WARNING: Aboriginal and Torres Strait Islander viewers are warned
that this program contains images and voices of deceased persons.

Living Data

Evolving conversations  

University of Technology, Sydney Main Entrance Foyer, 3 Sept 2014 - 20 Nov 2014
In Ultimo Science Festival, Sydney3-12 Sept 2014

Presentations INDEX

  Sue Fenech

Two things I have always loved doing are looking down microscopes and drawing.

Sue Fenech Fresh water microorganisms
Two drawings from a folio of over 40 studies of organisms viewed through microscopes
Left. from Passive Lake, NSW, 10 August 1988
Right. from Slow Lake, NSW, 7 March 1989



I first fell in love with looking down a microscope in high school. We had a nun that use to take us down the local creek to collect water then bring back to the labs and look at it under the microscope. This opened up a whole new world that was exciting and new. This got me hooked and I knew that this is what I wanted to do.

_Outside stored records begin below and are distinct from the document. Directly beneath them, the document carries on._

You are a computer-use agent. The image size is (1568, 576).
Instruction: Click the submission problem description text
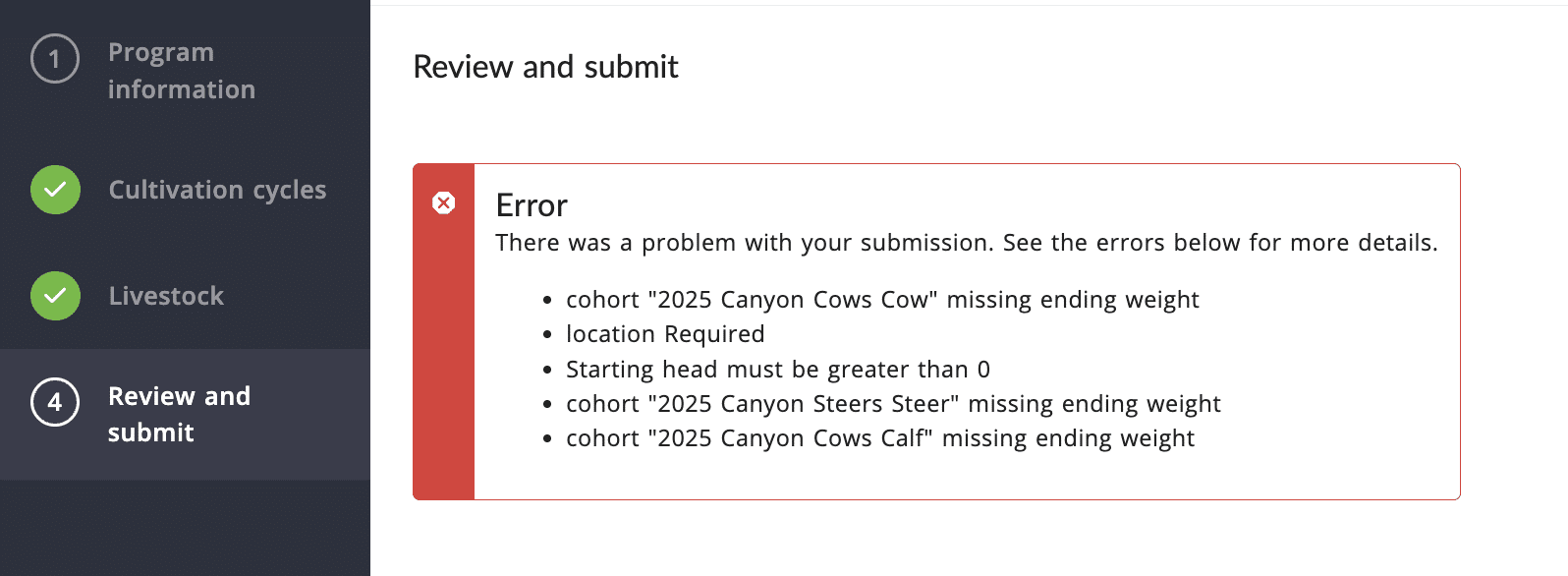pos(966,243)

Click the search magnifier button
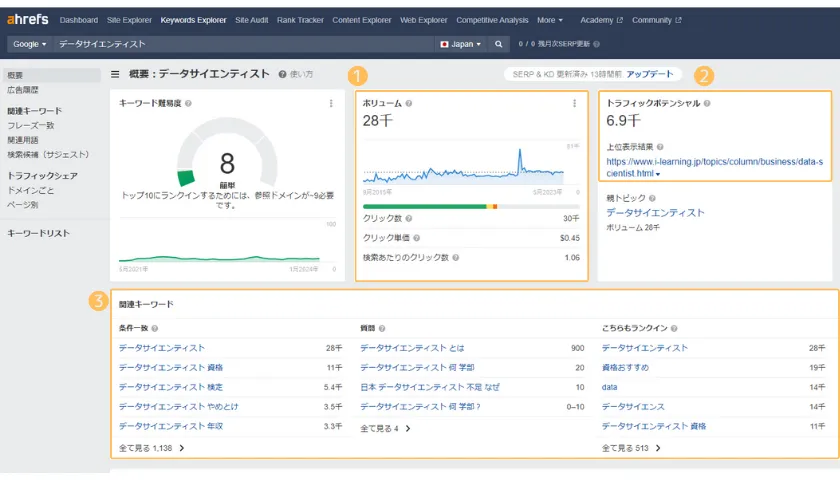(x=498, y=44)
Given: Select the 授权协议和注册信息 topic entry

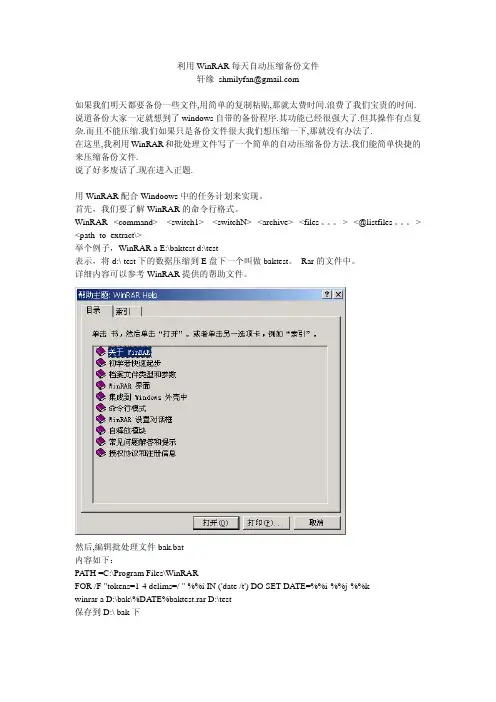Looking at the screenshot, I should (142, 453).
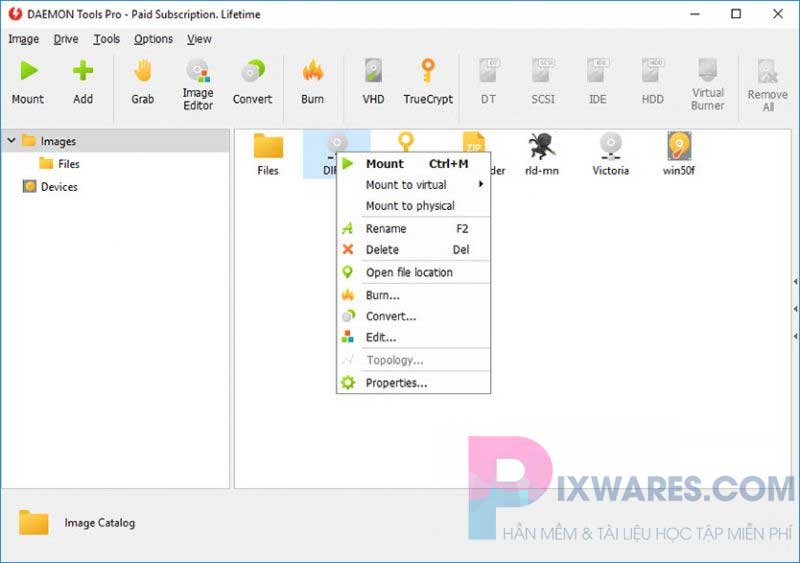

The thing that really fascinates me is the shape of different organisms and how they move around (that is, if they would stay still long enough). I would always take two samples - one that I would fix with a preservative and the other one that was kept live and put into the fridge. I couldn't wait to see what was in the live samples, the algae, what was moving and how others were attached to debris. I like them all but Diatoms and the Dinoflagellates are my favourite - they really are beautiful.

As part of my job here at UTS for the past 30 years I have had many opportunities to collect specimens, have a look at them under the microscope and document what I have seen. In the early days before computers and digital media I spent many hours peering down the microscope and drawing what I saw. This was done to help identify the different phytoplankton and keep a record of what we found. The lakes that these specimens came from were sampled regularly over several years so it was a way of capturing what we had seen and how the population was changing over time. I was mainly looking at the shapes of the different phytoplankton and their distinguishing features like stripes, ridges, girdles etc. I knew some of the species but those that I did not know I tried to draw as much detail as I could to help with the identification late on.